Call to _syncThreads() not needed?

I’m running a simple kernel to reverse arrays using shared memory, a la 'Supercomputing for the Masses: Part 3". Below is my kernel:

global void reveseArrayUsingSharedMem(float *d_in, float *d_out)
extern shared float s;
int tid = threadIdx.x + blockDim.x * blockIdx.x;
if(threadIdx.x%10 == 0)
printf(“I am threadId %d in blockId %d\n”,threadIdx.x,blockIdx.x);

    s[threadIdx.x] = d_in[tid];


int rtid = blockDim.x*gridDim.x - blockDim.x*blockIdx.x - threadIdx.x - 1;
d_out[rtid] = s[threadIdx.x];


I’ve run this with over 5 million elements (threads = 512, blocks = 10240) and I always get the correct answer whether or not I include the blocking call to __syncthreads(). How come? Shouldn’t I see breaks if the writes to shared memory are not sync’d?

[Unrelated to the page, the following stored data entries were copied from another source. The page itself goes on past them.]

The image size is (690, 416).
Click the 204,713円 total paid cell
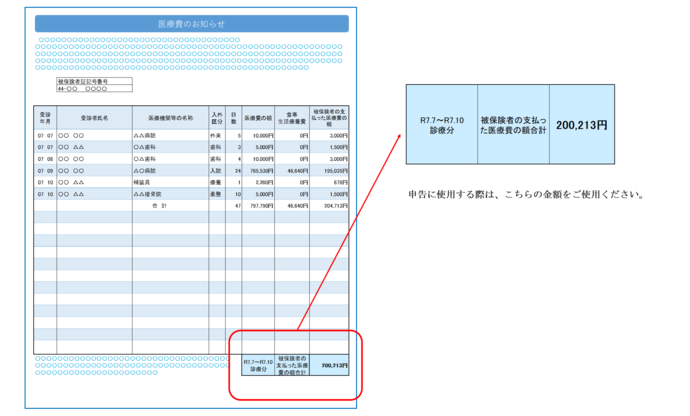coord(331,207)
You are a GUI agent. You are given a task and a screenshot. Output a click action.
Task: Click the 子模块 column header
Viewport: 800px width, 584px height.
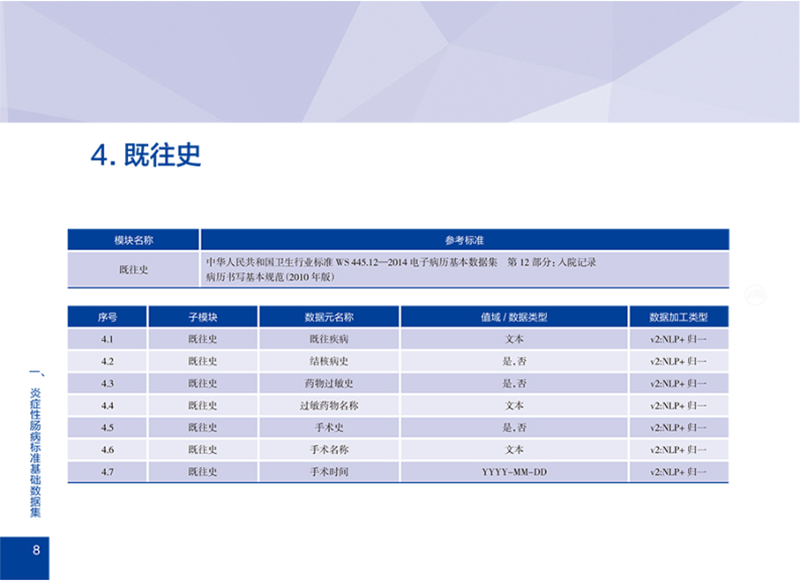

I’ve even added the above print statement for certain threads to ‘slow down’ their wrtes to shared mem, but I don’t see any difference.


Your kernel requires neither thread coordination nor resource sharing so there is no need for explicit synchronization.

Well, that makes a lot of sense :) Thanks for having a look.